Rodolphus Agricola (1443 - October 28, 1485), was a Dutch scholar and humanist.

He was born at Baflo, near Groningen, his birth name Roelof Huysmann Huysmann. He was educated at the University of Louvain, where he graduated as master of arts. After residing for some time in Paris where he worked with Heynlin von Stein. Around 1474 he went to Italy and attended the lectures in Ferrara of the celebrated Theodorus Gaza[?] (1400-1478) on the Greek language. Having visited Pavia and Rome, he returned to his native country after seven years and worked hard to promote study of the classics.

In 1481 he briefly attended the court of Maximilian I. In 1482, on the invitation of Johann von Dalberg, bishop of Worms (1445-1503), whose friendship he had gained in Italy, he accepted a professorship at the University of Heidelberg, and for three years delivered lectures there and at Worms on the literature of Greece and Rome. In 1485 he journeyed to Rome with the bishop but was struck down with an illness and returned to Heidelberg where he died.
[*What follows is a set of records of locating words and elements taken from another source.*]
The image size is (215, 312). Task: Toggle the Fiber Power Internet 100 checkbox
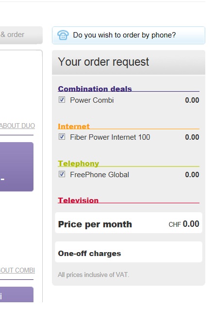tap(62, 136)
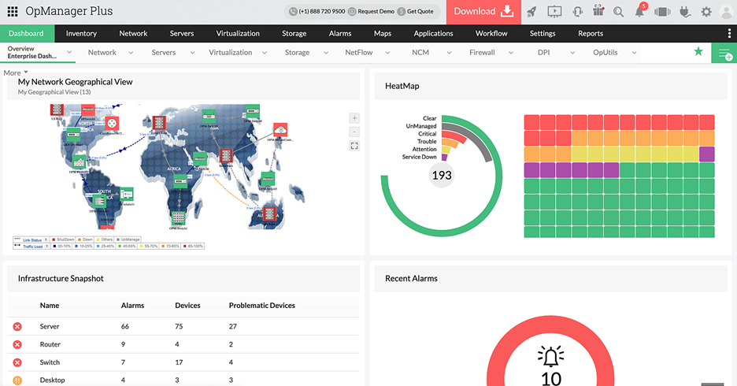Click the green add-widget icon
The width and height of the screenshot is (737, 386).
click(x=724, y=53)
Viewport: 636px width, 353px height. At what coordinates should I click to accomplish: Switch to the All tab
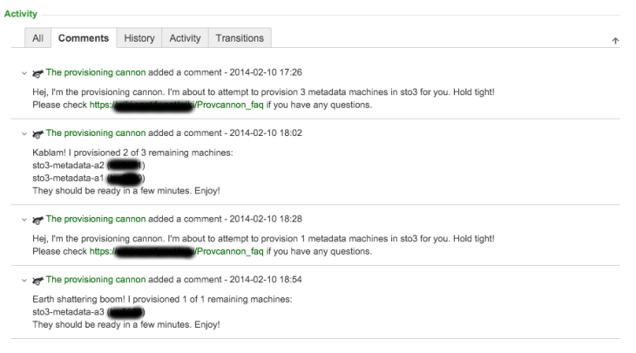(x=37, y=38)
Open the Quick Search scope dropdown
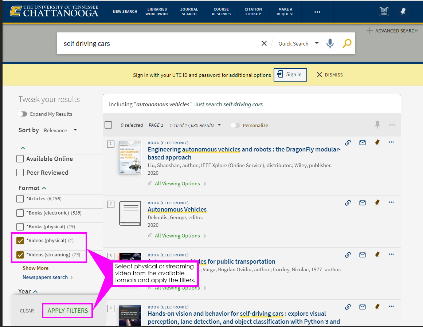Screen dimensions: 423x327 click(298, 44)
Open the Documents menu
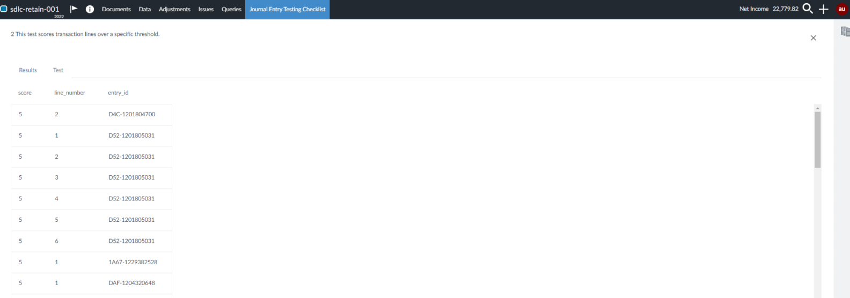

His personal influence was much more significant than his writings in the promotion of classic learning in Germany. Erasmus and other critics of the next generation are full of his praises. In his opposition to the scholastic philosophy he anticipated the intellectual revolution of his northern successors. He died at Heidelberg. His principal philosophical work is De inventione dialectica.

Not to be confused with the 16th century mineralogist Georgius Agricola[?].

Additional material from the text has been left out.